2. Vorteile des Algenkalk-Putzes
Vorteil | Beschreibung | Praktischer Nutzen |
---|---|---|
CO₂-Negativ | Bindet netto 1,2 kg CO₂ / m² | Klimapositiver Innenausbau |
Schimmelhemmend | pH ≈ 10 + silikatische Algenreste | Keine Biozide nötig, gesundes Raumklima |
Feuchtepuffer | Bis 65 g m⁻² Wasseraufnahme | Konstante Luftfeuchte 40–60 % |
Leichtgewicht | Dichte 0,85 g cm⁻³ | Geringe Last auf Altbauwänden |
Farbige Patina | Natürlicher Grün-Beige-Schimmer | Wandfinish ohne Anstrich möglich |
3. Fallstudie: Loft‐Sanierung in Berlin (100 m² Putzfläche)

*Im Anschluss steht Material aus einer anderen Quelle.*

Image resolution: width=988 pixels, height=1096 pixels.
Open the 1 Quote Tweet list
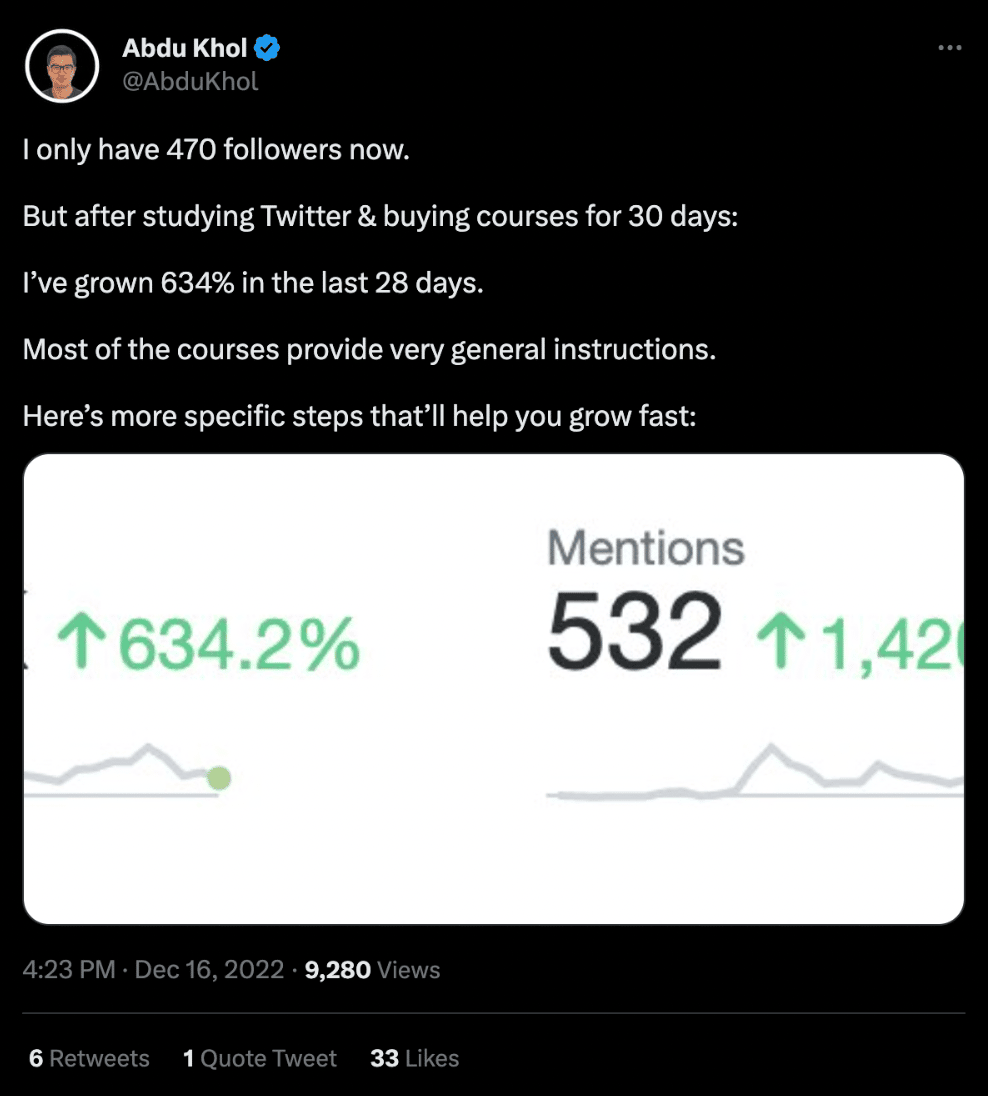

- CO₂-Bilanz: Herstellung 62 kg CO₂, Karbonatisierung −128 kg → −66 kg netto
- Innenklima‐Messung (Winter 2024/25):
- Relative Luftfeuchte stabil zwischen 43 – 55 %
- Formaldehyd in Raumluft −38 % nach 3 Monaten
- Heizenergie −6 % dank latenter Wärme bei Karbonatisierung
- Bewohner‐Feedback: „Angenehm trockenes Raumgefühl, dezent mineralischer Geruch, tolle Haptik.“
4. DIY-Leitfaden: 15 m² Wohnzimmerwand verputzen
4.1 Material & Werkzeug
- Algenkalk-Trockenmischung 25 kg × 6 Säcke
- Haftgrund (Silikat) 5 l
- Rührquirl, Edelstahlglätter, Traufel
- Sprühflasche für CO₂-Booster (Backpulverlösung 2 %)
- Schutzbrille, Atemmaske FFP2
4.2 Schritte
- Untergrund staubfrei, Haftgrund satt rollen, 2 h trocknen.

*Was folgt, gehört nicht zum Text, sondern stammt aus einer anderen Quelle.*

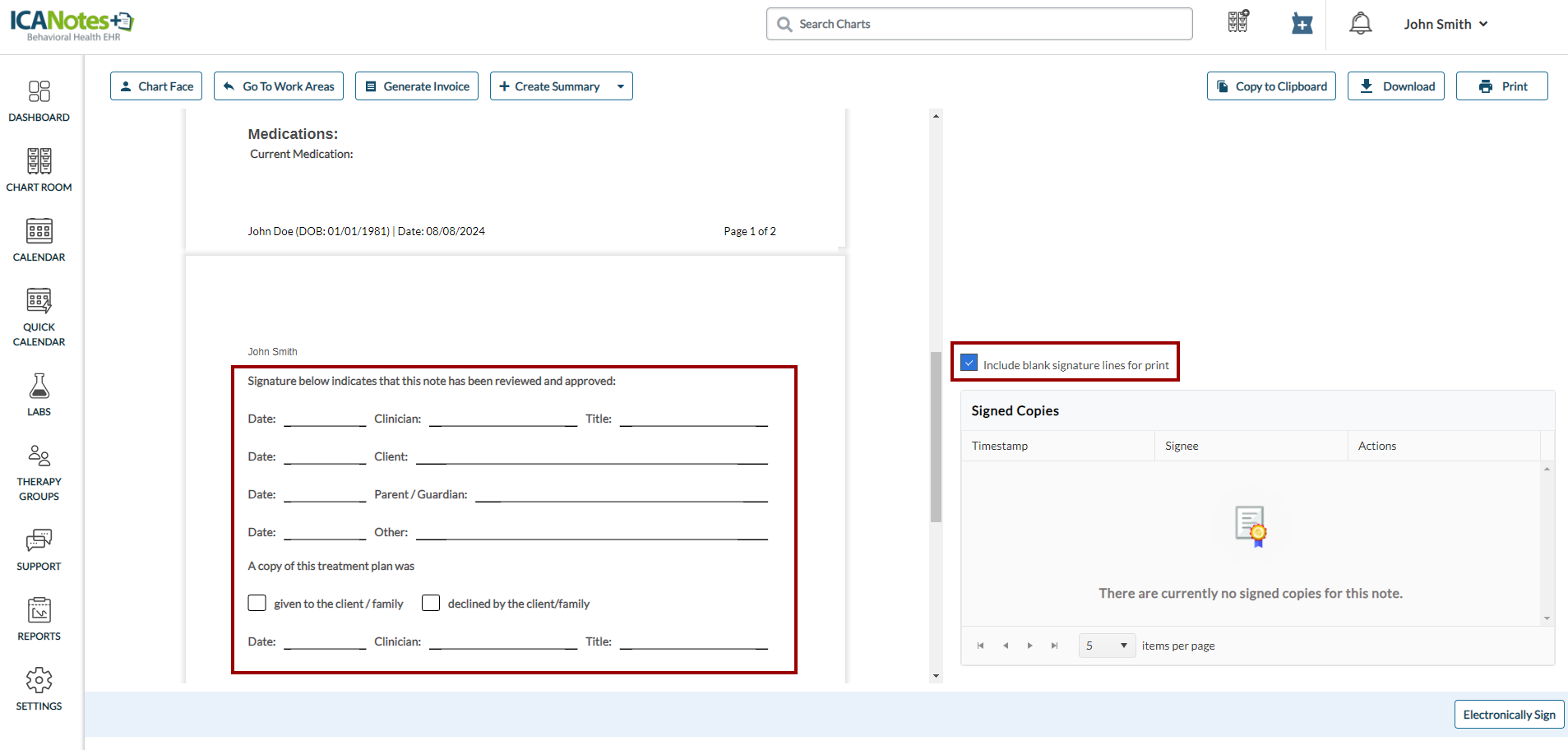
Task: Check 'declined by the client/family' box
Action: point(431,603)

- Putzmörtel im Mischverhältnis 1:0,45 (Pulver:Wasser) 3 Min rühren.
- 1. Lage 5 mm aufziehen, leicht aufrauen; 12 h antrocknen.
- 2. Lage 3 mm filzen; sofort mit Sprühflasche fein benetzen → CO₂-Reaktion beschleunigen.
- 24 h lüften; nach 7 Tagen optional dünn Silikatfarbe lasieren.
Materialkosten ≈ 185 €, Arbeitszeit ~ 6 h.
5. Pro / Contra kompakt
Aspekt | Pro | Contra |
---|---|---|
Klimawirkung | Netto CO₂-negativ | Bio‐MgO derzeit teurer |
Verarbeitung | Ähnlich Kalkputz | Schneller Anzug → zügiges Arbeiten |
Optik | Naturtönung, keine Farbe nötig | Farbton variiert minimal zwischen Chargen |
Preis | 21 €/m² inkl. Material | +30 % ggü. Standardkalkputz |
Beständigkeit | Alkalisch, schimmelresistent | Empfindlich gegen Säuren (Essig!) |
6. Gesundheit & Raumklima
- VOC-Reduktion durch Adsorption & Oxidation
- Alkalische Oberfläche hemmt Mikroben
- Feuchtepufferung verbessert Atemluft & Holzschutz
7. Zukunft: Carbon-sink-Plaster & Farbbakterien
- Bio-MgO aus CO₂-Mineralisierung – noch höhere Bindungsrate
- Bakterielle Pigmente erzeugen stabile Erdtöne ohne Synthesefarben
- Robotisches Spritzauftragssystem für großflächige Sanierungen
Fazit: Wände, die aktiv CO₂ schlucken
Algenkalk-Putz verbindet ästhetische Naturoptik mit messbarem Klimanutzen und verbessertem Raumklima. Eine zukunftsweisende Alternative zu herkömmlichen Mineralputzen – besonders interessant für nachhaltige Renovierungen und Neubauten mit Plus-Energie-Ambition.